§ Task
Only lines that contain the string "logo" should be returned from the material below.

---------- Data extract ----------

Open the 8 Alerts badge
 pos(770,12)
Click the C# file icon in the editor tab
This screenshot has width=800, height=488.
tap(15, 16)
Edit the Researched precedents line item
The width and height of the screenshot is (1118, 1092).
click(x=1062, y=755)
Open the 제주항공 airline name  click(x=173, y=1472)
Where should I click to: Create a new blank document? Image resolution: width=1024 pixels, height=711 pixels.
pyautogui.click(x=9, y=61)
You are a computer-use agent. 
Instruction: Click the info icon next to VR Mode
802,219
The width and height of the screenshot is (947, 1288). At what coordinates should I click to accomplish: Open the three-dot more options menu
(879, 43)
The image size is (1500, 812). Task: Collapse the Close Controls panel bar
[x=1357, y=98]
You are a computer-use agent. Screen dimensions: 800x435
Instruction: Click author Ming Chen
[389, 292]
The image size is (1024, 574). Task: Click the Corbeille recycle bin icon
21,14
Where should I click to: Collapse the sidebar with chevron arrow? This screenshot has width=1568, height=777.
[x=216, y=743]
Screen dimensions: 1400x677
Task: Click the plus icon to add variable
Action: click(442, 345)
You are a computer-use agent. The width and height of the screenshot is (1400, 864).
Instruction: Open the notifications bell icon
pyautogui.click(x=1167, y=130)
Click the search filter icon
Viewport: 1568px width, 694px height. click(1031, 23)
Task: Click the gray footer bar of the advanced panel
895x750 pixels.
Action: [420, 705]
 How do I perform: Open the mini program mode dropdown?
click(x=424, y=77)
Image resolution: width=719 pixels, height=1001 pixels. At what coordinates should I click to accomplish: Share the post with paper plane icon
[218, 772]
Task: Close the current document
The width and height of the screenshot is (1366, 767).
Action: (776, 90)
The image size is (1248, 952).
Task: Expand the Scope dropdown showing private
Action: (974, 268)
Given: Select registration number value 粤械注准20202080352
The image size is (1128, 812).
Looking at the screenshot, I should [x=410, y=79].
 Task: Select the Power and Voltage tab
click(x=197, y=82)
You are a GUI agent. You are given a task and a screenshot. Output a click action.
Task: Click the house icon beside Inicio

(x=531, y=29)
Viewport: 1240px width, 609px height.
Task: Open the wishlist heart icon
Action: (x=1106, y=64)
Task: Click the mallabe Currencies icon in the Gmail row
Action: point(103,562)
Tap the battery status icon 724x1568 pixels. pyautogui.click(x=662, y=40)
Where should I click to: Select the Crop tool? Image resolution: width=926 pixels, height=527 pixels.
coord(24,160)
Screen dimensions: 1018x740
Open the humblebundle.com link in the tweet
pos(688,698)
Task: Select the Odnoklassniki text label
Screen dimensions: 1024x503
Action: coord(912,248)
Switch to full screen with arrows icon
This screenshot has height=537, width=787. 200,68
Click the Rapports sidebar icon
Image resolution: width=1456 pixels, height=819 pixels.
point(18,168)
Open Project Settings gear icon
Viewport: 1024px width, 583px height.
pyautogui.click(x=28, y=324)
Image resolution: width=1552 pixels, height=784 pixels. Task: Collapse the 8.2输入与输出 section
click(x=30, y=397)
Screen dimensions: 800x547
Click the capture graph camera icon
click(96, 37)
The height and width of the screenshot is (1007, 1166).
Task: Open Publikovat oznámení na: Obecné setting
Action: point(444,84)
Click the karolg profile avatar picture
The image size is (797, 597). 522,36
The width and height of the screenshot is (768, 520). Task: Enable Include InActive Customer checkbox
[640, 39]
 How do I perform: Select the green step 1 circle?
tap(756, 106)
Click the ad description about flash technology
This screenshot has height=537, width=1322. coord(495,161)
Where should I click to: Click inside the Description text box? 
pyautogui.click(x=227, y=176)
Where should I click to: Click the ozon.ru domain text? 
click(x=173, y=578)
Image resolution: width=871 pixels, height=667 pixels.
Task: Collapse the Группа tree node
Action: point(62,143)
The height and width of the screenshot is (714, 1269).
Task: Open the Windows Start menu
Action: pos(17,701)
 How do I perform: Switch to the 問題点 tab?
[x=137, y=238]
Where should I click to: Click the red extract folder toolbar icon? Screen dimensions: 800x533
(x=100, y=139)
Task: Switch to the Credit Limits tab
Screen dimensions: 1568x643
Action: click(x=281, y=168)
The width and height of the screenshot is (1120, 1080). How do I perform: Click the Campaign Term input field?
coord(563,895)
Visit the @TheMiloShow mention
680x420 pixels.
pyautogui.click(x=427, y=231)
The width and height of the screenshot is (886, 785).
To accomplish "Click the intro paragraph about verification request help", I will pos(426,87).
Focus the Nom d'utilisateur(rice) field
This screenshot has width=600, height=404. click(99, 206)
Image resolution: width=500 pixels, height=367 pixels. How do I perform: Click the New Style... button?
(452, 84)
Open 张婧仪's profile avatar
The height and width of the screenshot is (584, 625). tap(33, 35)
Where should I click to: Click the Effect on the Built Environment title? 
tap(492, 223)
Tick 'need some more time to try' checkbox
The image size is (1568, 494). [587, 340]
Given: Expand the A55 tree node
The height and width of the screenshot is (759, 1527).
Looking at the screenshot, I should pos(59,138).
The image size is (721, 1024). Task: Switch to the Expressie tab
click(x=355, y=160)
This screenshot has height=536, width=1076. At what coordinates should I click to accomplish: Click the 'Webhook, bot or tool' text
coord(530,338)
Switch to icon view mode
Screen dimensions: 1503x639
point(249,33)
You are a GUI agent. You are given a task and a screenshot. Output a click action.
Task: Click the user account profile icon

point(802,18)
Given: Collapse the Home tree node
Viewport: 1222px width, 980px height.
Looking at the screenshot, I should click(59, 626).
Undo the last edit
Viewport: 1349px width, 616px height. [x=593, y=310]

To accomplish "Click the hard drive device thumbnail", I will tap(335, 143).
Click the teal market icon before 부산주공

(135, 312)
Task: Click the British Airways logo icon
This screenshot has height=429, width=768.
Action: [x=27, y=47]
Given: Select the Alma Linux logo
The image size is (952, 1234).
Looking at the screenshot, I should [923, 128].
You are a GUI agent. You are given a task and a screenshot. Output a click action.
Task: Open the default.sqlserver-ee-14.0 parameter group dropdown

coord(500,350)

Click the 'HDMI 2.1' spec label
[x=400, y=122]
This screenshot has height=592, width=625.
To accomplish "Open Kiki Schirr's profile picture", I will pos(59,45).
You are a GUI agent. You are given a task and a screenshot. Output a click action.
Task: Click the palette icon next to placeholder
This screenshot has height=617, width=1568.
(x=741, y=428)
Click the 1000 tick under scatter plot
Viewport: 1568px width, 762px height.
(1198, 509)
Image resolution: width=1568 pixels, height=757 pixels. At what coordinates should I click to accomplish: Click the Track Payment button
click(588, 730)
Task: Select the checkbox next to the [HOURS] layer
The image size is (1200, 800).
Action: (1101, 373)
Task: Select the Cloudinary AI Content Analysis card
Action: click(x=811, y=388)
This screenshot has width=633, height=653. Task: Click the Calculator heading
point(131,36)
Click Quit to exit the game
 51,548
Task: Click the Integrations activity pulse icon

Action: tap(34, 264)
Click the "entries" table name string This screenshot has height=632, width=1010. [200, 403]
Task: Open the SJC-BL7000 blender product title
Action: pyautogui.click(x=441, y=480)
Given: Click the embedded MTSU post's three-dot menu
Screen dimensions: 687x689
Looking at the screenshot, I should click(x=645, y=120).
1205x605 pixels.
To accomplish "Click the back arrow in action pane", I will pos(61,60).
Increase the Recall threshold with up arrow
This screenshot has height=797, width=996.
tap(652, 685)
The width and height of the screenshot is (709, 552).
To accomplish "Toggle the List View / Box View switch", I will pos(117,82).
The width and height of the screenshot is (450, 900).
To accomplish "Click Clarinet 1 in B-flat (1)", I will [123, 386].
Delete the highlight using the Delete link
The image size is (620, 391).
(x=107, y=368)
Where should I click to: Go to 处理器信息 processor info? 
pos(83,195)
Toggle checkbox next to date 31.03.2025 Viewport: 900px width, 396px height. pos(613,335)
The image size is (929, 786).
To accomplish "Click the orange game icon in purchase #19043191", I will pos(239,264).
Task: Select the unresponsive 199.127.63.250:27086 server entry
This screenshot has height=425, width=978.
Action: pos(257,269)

----------

§ Response to this task
Task: Click the British Airways logo icon
Given: Select the Alma Linux logo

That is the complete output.